In most mass transit systems, fare box revenue simply does not pay for the cost of the service.

The answer might include boldly eliminating passenger fares entirely. We must come to recognize that only by making mass transit compellingly attractive, will we begin to chip away at the habits and entitlements commuters see. We must come to realize that a better model is worth a try. This will be a long climb for an entrenched mindset to change.

Significant amounts of the work that government executives do can be done by remote technology, including video conferencing. Besides remote technology as a more commonly accepted basis for work, we must focus more on work team efficiency and cohesiveness, and personal self actualization. 

The time wasted on our average daily 43-mile commutes could be used far more wisely in relaxation, learning, coaching our children, volunteering in the community or dreaming. As someone who has visited Europe many times speaking at public administration conferences and engaging many of my European friends, I believe the saying is true that “Americans live to work while Europeans work to live.” We take less vacation time.
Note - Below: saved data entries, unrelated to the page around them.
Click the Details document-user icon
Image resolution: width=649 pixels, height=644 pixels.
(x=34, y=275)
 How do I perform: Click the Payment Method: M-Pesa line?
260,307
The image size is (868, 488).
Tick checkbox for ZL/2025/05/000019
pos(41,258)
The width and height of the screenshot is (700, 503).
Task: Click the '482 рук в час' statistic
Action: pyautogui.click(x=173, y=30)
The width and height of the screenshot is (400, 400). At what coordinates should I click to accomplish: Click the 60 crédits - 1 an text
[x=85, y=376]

We are not as well traveled or fluent in multiple languages, nor as comfortable in multiple cultures.

As the HR Doctor’s family discovered, it is amazing to see the positive impact on your children’s growth and maturity when you invite exchange students to live with your family. In the case of the Rosenbergs, our house was honored to have seven exchange students over the years. The result had a significant and positive effect on the beautiful HR daughters.

These exchange students are smart, adventurous, multilingual and kind people who have a lot to share and a lot to be curious about. In a global economy, having business and government “exchange” colleagues spend time as a  regular feature in your agency will have a similar enriching impact on staff development. As a side benefit, imagine the great answering machine recordings by a person with a classy British, French, Spanish or other accent.
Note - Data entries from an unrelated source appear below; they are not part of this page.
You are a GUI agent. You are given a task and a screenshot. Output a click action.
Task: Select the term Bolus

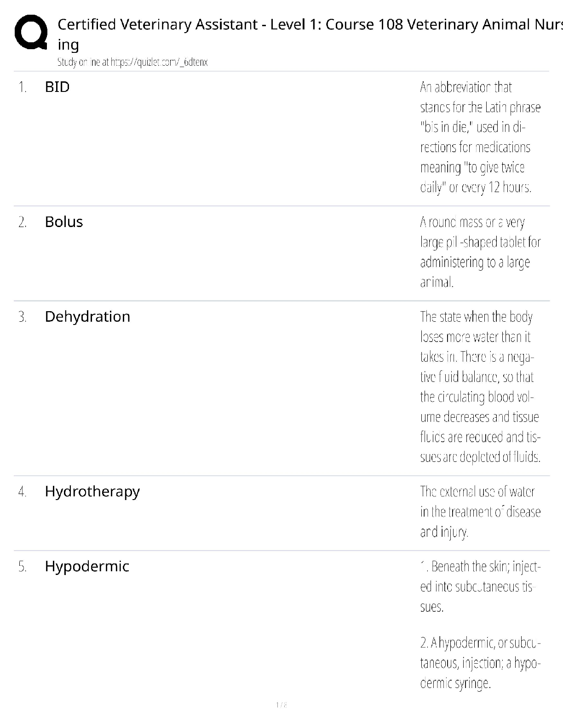(64, 222)
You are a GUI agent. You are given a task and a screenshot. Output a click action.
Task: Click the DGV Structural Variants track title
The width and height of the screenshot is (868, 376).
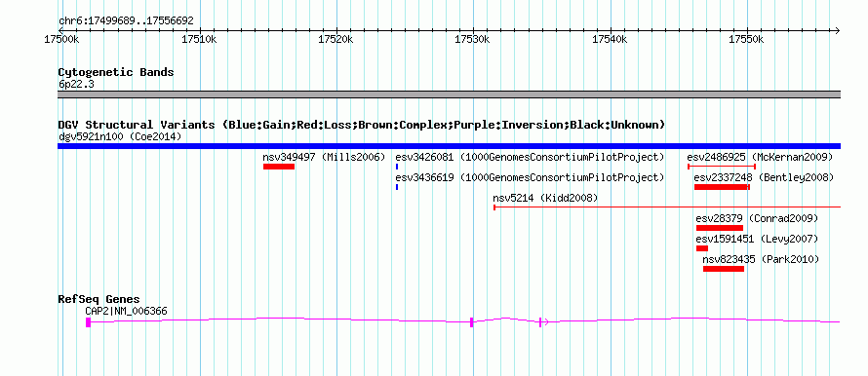[362, 125]
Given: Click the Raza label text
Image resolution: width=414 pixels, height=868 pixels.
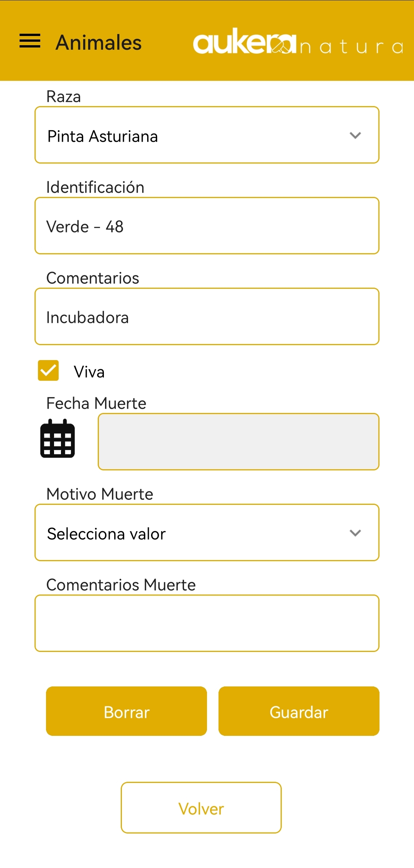Looking at the screenshot, I should (64, 97).
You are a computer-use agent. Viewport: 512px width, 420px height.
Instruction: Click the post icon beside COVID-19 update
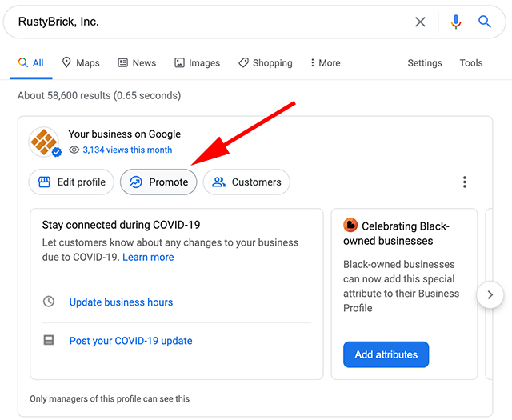point(49,340)
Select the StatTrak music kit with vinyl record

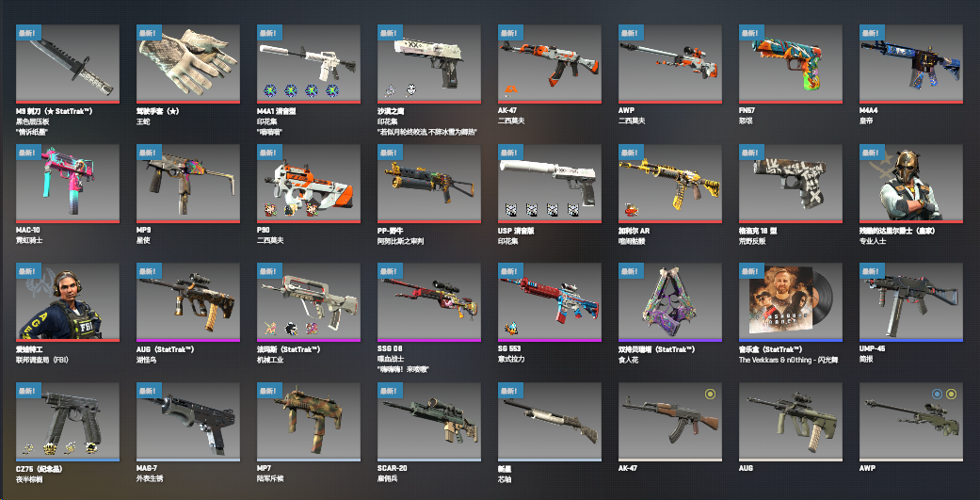[x=791, y=302]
Thinking about the future of our planet and our communities creates considerable dissonance when it is stacked up against the reality of how our society is structured.

The HR Doctor, who loves national parks, is a member of the Sierra Club, has planted 10,000 trees on forest land in California and enjoys hiking, is having a wonderful time in a vehicle which is fuel inefficient.  He lives in over-crowded South Florida society. This is a region of perhaps 100 different public agencies competing with one another on issues as diverse as how many fire departments or police agencies (or HR departments, for that matter) are really needed, how many poorly regulated zoning areas are tolerable, how many high school students will not graduate, and much more.

Agencies are often quick to make sweeping and positive commitments, such as “anywhere in 20 minutes” but only marginally able to marshal the resources and the will power to deliver on the promises. That must change — and soon.  Our traditional reliance on the hope of some breakthrough technology to save the day is not likely to appear fast enough or strongly enough to overcome the tremendous inertia of ingrained political and personal habits.

Resolving dissonance means having a vision and taking deliberate and consistent steps to bring vision and reality closer together. The opposite of dissonance is harmony.

While this article might have started out about the joy of driving a favorite car with the wind blowing in what’s left of my hair, it is really about the increasingly urgent policy and behavioral “brain transplants” needed to be in harmony with the survival of the our real community — the earth!

As that famous retired elected official, Kermit the Commissioner, said, “It’s not easy being green.” However it is increasingly critical and compelling.